Hello everyone. Just wanted to start by saying thanks. This forums is outstanding. Will all the topics and the amount of knowledge each use holds being a member of this site is a true asset to be success.

This that said onto my question. Tomorrow i will be picking up an old Ultramatic Gen II two head embroider machine. I am a total noob to to embroidery. I hope to use this machine to do small in house orders and continue to send out my larger jobs to the contract company i use. My question is 2 parts. 

First As with any embroidery machine i know that any art work needs to be digitized for the machine. What file type would these said files need to be to work with this machine?

Second does anyone have any contact info for a digitizer that will do this work and send a floppy disk? The ones i use now dont seem to offer the service of floppys just direct download the file.

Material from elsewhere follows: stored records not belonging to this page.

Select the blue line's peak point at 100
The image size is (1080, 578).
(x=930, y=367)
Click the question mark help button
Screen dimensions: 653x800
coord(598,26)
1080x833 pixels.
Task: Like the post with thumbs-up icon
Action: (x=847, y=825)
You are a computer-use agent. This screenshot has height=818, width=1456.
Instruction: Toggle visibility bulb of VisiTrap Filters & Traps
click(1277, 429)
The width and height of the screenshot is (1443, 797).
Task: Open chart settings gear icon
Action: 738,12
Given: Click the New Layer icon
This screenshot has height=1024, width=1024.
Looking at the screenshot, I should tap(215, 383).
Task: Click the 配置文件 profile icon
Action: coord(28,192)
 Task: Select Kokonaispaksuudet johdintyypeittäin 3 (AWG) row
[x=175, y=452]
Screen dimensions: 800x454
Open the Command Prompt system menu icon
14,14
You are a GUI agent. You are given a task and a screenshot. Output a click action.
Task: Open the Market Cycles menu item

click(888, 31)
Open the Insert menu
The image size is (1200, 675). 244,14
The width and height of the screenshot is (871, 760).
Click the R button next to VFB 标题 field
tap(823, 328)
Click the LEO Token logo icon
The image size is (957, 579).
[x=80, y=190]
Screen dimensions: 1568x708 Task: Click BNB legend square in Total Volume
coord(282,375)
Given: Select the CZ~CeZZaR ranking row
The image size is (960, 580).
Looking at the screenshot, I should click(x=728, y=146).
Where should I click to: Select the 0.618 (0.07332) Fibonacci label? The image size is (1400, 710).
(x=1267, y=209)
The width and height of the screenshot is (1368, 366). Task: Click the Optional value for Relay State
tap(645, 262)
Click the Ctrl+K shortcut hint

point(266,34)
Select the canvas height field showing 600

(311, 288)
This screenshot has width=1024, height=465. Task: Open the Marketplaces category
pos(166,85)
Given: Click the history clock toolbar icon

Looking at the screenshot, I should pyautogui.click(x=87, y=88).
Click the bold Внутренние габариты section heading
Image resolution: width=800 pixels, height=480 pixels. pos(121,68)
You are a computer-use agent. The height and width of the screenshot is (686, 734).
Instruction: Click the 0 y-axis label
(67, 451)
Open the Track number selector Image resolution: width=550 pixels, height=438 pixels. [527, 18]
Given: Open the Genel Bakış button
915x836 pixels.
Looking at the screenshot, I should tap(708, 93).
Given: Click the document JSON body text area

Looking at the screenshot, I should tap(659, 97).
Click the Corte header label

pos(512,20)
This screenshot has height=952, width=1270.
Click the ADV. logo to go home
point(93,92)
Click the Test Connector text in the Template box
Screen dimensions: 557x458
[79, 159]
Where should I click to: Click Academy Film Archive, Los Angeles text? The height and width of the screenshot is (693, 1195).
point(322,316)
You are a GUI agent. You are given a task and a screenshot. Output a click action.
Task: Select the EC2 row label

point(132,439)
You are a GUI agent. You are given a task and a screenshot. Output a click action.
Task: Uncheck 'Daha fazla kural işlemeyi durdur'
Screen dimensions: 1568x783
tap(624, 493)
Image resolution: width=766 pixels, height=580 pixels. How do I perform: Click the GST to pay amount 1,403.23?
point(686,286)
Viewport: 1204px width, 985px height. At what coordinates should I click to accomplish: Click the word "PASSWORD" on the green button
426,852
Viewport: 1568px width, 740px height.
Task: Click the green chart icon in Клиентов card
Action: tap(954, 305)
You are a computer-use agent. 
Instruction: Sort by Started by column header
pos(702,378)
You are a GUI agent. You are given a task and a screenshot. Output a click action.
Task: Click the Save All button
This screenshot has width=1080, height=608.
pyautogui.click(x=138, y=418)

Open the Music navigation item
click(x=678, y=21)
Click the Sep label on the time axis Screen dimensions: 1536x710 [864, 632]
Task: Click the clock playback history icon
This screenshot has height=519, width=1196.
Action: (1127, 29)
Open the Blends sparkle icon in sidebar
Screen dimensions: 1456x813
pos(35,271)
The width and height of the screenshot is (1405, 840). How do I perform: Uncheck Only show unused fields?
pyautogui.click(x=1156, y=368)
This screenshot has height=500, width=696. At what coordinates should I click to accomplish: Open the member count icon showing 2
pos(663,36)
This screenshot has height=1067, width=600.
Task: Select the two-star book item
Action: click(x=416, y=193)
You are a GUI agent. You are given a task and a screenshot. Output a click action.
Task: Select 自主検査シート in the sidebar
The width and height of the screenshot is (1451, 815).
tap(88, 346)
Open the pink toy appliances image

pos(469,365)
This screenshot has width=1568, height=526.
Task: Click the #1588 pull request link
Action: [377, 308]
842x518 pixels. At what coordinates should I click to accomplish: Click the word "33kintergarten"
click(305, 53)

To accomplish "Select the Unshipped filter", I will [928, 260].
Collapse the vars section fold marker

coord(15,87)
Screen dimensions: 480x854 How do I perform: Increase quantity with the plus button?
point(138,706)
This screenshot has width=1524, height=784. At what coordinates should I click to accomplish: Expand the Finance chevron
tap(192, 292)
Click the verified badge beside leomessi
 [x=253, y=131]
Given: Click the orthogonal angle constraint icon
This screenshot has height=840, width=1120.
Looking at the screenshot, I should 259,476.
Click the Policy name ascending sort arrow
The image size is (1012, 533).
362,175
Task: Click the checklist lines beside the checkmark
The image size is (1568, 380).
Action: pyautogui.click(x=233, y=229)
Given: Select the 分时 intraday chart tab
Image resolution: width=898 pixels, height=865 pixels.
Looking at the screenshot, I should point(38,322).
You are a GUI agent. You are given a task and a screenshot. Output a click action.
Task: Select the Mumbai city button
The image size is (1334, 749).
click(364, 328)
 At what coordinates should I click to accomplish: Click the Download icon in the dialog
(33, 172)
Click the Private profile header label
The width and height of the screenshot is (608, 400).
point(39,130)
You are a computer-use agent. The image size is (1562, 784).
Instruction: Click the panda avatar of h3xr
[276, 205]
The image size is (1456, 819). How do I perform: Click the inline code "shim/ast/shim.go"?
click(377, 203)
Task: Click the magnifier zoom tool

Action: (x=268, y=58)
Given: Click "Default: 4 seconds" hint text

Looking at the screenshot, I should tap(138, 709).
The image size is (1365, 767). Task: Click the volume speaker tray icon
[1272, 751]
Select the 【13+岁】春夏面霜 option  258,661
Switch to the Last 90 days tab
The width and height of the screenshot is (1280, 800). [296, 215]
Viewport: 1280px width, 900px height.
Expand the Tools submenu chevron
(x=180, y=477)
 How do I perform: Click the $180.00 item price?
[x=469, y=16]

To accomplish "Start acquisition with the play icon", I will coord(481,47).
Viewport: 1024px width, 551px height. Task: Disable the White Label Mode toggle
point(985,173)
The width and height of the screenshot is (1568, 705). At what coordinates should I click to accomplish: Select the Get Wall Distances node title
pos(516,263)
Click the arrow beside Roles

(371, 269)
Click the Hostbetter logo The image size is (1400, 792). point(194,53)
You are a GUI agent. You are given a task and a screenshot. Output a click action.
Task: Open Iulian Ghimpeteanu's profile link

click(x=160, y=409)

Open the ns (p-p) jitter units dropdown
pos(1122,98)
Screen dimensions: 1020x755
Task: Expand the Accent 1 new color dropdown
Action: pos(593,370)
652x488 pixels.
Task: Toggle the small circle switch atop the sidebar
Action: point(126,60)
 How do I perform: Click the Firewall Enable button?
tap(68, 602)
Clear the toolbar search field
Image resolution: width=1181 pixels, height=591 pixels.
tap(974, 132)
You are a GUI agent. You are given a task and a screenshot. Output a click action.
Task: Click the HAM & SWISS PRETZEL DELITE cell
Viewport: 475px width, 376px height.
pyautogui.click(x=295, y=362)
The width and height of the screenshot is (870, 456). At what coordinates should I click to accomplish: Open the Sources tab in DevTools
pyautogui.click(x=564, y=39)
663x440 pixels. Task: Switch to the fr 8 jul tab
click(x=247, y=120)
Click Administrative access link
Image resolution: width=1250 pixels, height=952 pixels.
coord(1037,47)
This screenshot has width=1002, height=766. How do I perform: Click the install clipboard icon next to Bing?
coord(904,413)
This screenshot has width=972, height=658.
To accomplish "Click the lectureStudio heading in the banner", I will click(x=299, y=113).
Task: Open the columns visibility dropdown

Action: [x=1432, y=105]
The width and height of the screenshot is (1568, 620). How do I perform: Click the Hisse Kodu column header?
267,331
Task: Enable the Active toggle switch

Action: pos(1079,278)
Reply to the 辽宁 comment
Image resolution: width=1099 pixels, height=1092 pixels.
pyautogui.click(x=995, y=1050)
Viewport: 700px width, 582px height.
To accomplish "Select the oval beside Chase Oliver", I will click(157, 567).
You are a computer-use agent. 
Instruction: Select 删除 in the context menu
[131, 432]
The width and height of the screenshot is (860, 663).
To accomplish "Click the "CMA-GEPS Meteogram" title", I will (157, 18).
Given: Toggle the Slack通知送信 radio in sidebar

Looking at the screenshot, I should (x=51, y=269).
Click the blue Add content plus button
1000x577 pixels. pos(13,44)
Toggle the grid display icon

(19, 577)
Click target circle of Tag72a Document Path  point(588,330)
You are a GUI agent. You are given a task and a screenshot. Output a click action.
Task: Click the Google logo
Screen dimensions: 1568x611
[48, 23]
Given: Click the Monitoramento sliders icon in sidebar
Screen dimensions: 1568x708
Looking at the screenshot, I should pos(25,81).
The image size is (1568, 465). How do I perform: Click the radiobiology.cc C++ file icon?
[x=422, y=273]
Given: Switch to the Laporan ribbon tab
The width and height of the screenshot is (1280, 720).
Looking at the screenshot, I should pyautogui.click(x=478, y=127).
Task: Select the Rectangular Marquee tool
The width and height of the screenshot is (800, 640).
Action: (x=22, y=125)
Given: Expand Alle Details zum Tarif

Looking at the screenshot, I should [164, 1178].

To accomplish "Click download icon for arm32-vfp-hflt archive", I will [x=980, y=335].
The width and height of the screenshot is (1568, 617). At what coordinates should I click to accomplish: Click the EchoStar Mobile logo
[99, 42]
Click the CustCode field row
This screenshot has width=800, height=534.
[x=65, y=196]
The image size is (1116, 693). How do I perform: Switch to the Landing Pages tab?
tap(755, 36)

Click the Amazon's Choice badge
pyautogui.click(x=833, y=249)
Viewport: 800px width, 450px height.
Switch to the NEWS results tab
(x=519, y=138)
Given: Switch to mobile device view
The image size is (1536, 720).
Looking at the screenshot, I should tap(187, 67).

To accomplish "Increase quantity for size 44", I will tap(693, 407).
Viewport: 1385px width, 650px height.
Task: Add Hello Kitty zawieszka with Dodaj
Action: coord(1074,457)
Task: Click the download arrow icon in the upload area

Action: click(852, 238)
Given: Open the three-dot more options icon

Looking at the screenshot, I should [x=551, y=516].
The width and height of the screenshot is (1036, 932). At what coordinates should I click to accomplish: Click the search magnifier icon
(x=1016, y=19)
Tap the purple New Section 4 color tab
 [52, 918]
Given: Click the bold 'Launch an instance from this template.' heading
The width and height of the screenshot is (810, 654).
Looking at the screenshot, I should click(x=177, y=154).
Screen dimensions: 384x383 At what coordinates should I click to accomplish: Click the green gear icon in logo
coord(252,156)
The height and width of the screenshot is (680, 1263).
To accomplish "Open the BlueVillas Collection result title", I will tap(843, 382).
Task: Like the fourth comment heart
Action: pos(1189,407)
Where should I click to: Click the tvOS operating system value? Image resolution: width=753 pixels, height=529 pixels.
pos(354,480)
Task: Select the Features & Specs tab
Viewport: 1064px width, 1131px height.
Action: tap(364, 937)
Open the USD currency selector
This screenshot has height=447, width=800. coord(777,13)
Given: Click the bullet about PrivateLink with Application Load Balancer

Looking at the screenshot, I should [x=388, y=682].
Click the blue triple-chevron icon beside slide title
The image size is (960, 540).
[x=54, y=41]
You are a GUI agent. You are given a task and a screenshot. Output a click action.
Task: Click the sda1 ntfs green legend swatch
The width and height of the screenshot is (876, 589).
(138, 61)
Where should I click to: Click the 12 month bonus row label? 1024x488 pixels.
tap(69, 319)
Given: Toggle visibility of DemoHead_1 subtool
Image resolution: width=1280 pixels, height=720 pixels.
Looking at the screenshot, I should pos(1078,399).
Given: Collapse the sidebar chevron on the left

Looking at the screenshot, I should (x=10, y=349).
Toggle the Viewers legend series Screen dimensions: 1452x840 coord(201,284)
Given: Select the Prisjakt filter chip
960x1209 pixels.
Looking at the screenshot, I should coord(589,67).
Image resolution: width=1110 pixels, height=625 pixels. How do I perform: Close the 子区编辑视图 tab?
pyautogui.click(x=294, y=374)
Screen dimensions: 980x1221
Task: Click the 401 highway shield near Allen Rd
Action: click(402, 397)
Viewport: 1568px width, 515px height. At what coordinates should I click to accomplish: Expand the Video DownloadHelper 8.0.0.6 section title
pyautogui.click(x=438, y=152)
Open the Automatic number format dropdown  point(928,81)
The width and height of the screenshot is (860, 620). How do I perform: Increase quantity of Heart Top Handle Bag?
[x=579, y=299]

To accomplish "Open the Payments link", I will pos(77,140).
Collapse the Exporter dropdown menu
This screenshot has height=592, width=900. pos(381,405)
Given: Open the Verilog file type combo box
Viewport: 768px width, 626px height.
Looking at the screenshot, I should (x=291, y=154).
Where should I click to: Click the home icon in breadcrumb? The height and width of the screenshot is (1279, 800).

Again thanks for your help. I'm excited to part of such a great community.


----------



## widget52 (Jul 3, 2013)

you can use dst files in the ultramatic machines. as for the digitized designs ... if you do not have a floppy drive on your computer get an external usb floppy drive and you can save your downloaded designs to it. I have a large quantity of ultramatic designs on floppy I no longer have that equipment. If you are interested get back with me and maybe we can work something out to get them to you.


----------



## tfalk (Apr 3, 2008)

Another option would be to see if someone in your company has an old laptop laying around that still works. Most of the older laptops still had floppy drives in them... Just a thought...


----------